会いたい
4月になり、あの“海の見える高校”に入学した。
点滴のおかげで大事に至ることもなく、私は元気に登校していた。
ただ、どうしても入りたいと言っていた部活には、体力的に問題があると思い、音楽の先生に相談し『合唱同好会』を作ることになった。
この高校は、海空先生のお気に入りの場所の近くだった。
近くと言っても、歩いて15分くらいかかる。
放課後、まだ明るい時間にその場所まで行ってみた。
ファーストキスを思い出して、涙がこぼれてしまった。
海空先生に最後に会ってから、もうすぐ3か月経とうとしていた。
やっぱり、海空先生のことを諦められない、忘れられない私は、謝罪と高校合格について手紙を書くことにした。

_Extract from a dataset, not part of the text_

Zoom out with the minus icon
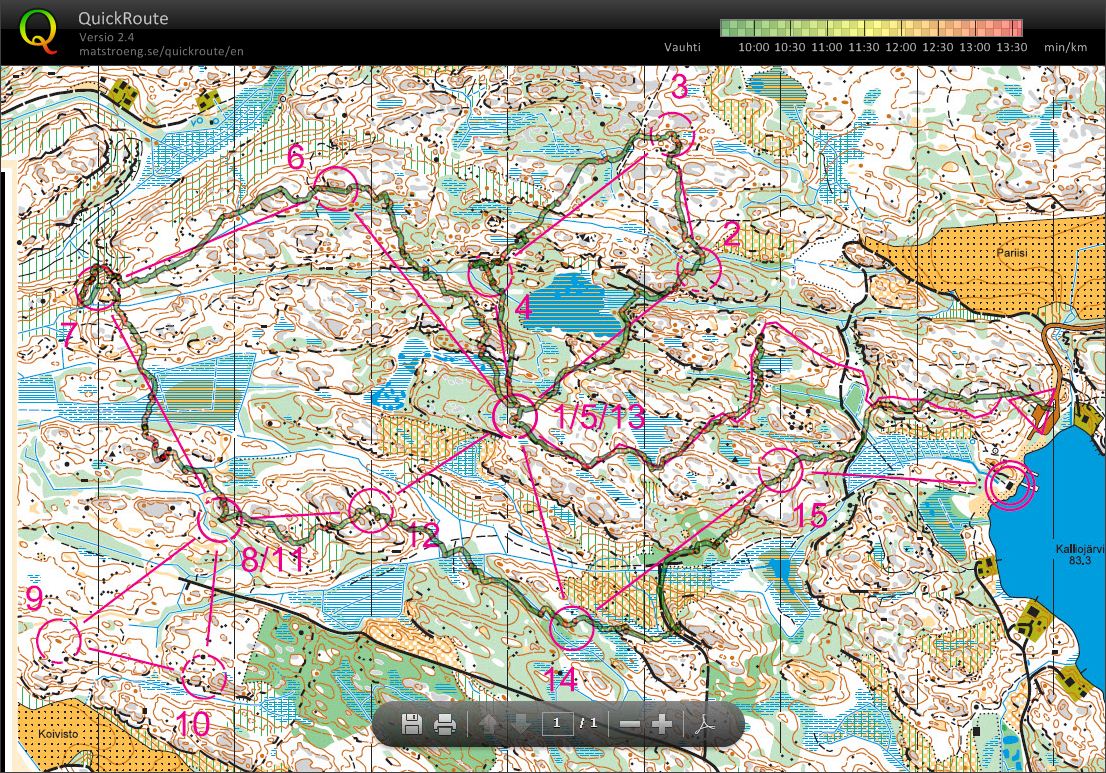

会ってもらえないことを覚悟しつつ、会いたいという事も書いた。
海空先生へ
先生に会えなくなって、もう3ヶ月が経ちますね。
元気にしてますか?
以前のことを謝りたいし、第1志望の高校に合格したことを
お伝えしたいので、先生にお会いしたいです。
実は3月末に塾へ行って、直接お話ししたかったのですが、
私が体調を崩して行くことが出来ませんでした。
4月25日に▲▲駅の海側ロータリーで
13:30に待っています。
勝手に日時を決めてごめんなさい。
来てくれるまで待っているつもりです。
稀琳
これは1993年4月上旬~中旬のエピソードです。
以前、先天性心疾患があることを伝えたことがあったので、体調を崩したことについては詳細を書きませんでした。
海空先生に心配をかけたくなかったので。
ちなみに私の心臓は、発熱と齲歯だけ気を付ければ、運動も健常者と同じようにできるので、幼い頃から1年ごとの経過観察以外は受診の必要がありませんでした。
まぁ、高熱が出たら点滴だし、抜歯するときは抗生剤の予防投与が必要だし、齲歯も気を付けなきゃだったけど。
ちなみに子どもたちを出産する時も、抗生剤の点滴に繋がれてました。
現在も、本来なら経過観察を継続してもらわないといけないのです、紹介先のクリニックの院長が最低な医師だったので、既に5年以上診察してもらっていません。
そろそろ成人の先天心疾患を専門に診てくれる病院を受診しようと考えています。